A Long-Term Study of JNS020QD (Fentanyl) in Chronic Pain Patients
The purpose of this study is to determine safety and the effectiveness of JNS020QD in patients with chronic pain.
|Study Design:||Allocation: Non-Randomized
Endpoint Classification: Safety/Efficacy Study
Intervention Model: Single Group Assignment
Masking: Open Label
Primary Purpose: Treatment
|Official Title:||A Long-Term Study of JNS020QD in Patients With Chronic Pain|
- The primary endpoints: adverse events, laboratory tests, vital signs, ECG, Questionnaire of Opioid Withdrawal Symptoms and Dependence Questionnaire. Time measure: the first appilication of study drug to one week from final patch removal.
- Visual Analog Scale; pain intensity by categorical scale; quality of sleep; rescue treatment; Brief Pain Inventory; MOS Short-Form 36-Item Health Survey; physician's overall assessment, etc. Time measure is the same as the primary endpoints.

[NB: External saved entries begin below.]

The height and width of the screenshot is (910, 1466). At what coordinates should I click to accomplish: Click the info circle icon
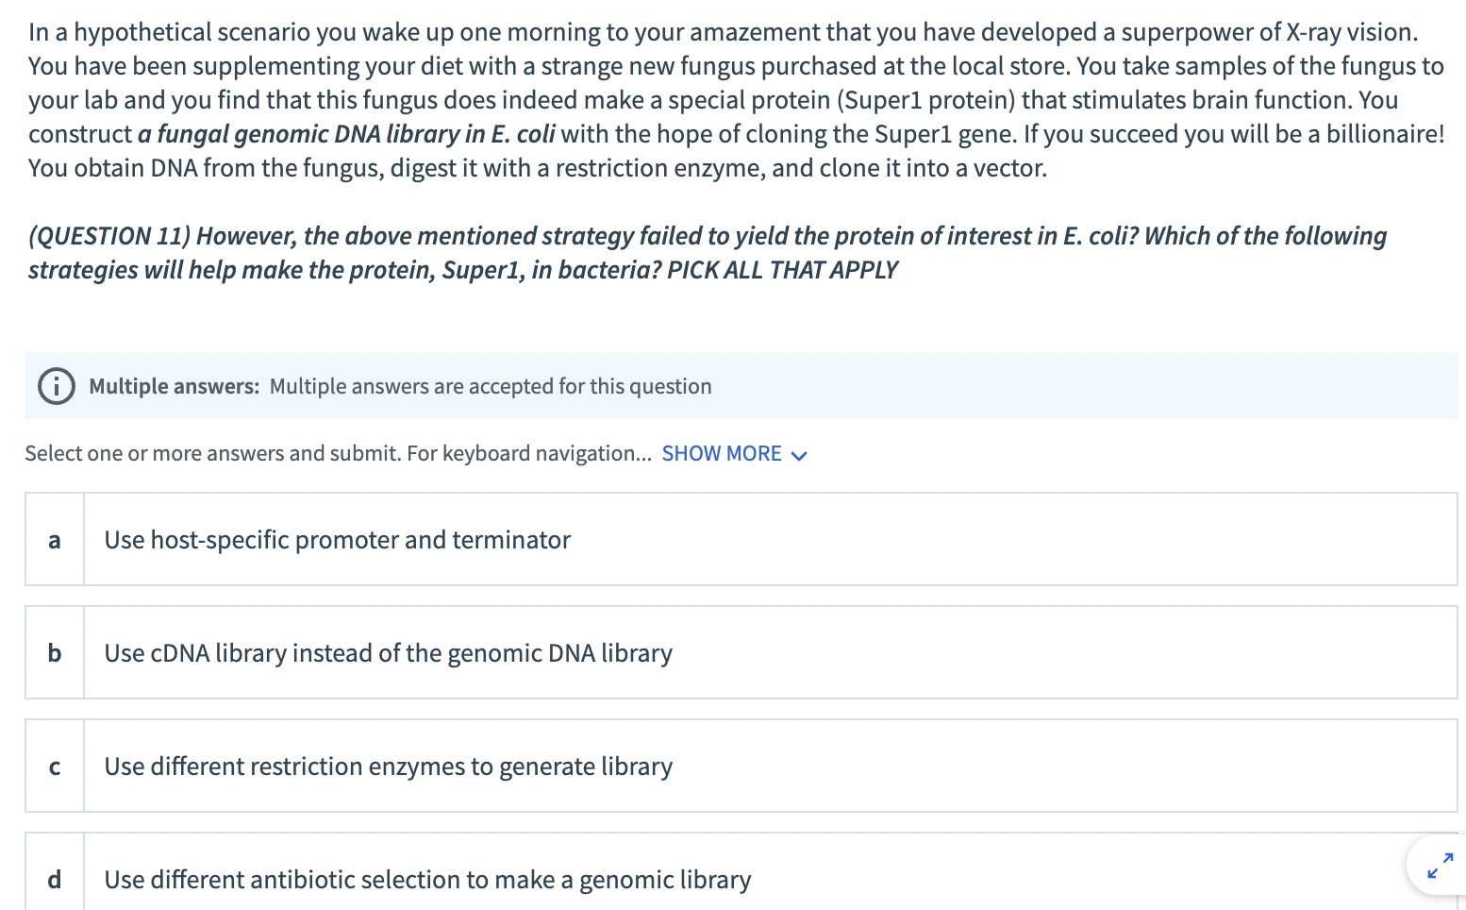click(57, 386)
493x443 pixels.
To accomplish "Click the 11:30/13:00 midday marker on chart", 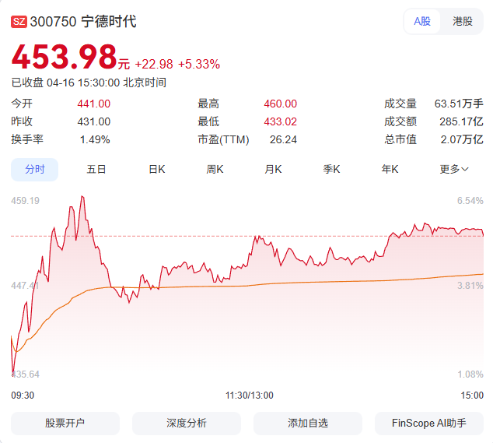I will coord(250,395).
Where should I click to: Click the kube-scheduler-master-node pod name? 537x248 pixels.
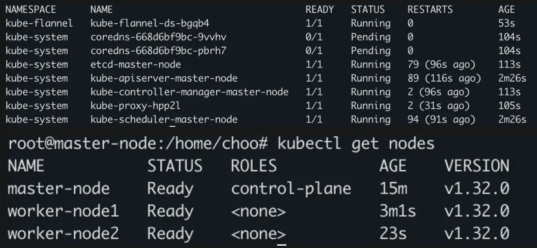point(164,119)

|Study Start Date:||November 2008|
|Study Completion Date:||December 2010|
|Primary Completion Date:||November 2010 (Final data collection date for primary outcome measure)|
JNS020QD dosage is changed every day but its structure has the same matrix system as that of fentanyl matrix system. This is a multicenter, open-label, uncontrolled study. Safety and efficacy of JNS020QD will be determined in chronic pain patients. Application of JNS020QD will be started with the 12.5 mcg/hr product, and the dose will not be changed for at least 2 day (about 48 hours) after the initiation of application. In treatment period I, from day 2 (about 48 hours) after the initiation of patch application, the investigator or sub-investigator will confirm the patient's symptom and condition by medical examination, and appropriately increase the dose as needed. In treatment period II, the dose can be increased on 7th day before the day of medical examination (if the number of days where the rescue dose was used for 3 times or more per day is at least 4 days). In both treatment period I and II, the maximum dose is to be 300 mcg/hr. The study period consists of 3-14 days of screening period, 4 weeks of treatment period I, 48 weeks of treatment period II, 0-6 weeks of tapering period and 1 week of follow up period. The safety endpoints are adverse events, laboratory examinations, vital signs, pulse rate, ECG examination, Questionnaire of Opioid Withdrawal Symptoms and Dependence Questionnaire. The efficacy end points are Visual Analog Scale, subject's overall assessment, pain intensity by categorical scale, total painful time in 1 day, quality of sleep, rescue treatment, Brief Pain Inventory - Short Form, MOS Short-Form 36-Item Health Survey (version 2) and physician's overall assessment. Application of JNS020QD will be started with the 12.5 mcg/hr product, and the dose will not be changed for at least 2 days after the initiation of application. In treatment period II, the dose can be increased, of 7 days immediately before the day of medical examination, only if the number of days when the rescue dose was used 3 times or more per day is at least 4. In both treatment period I and II, the maximum dose is to be 300 mcg/hr.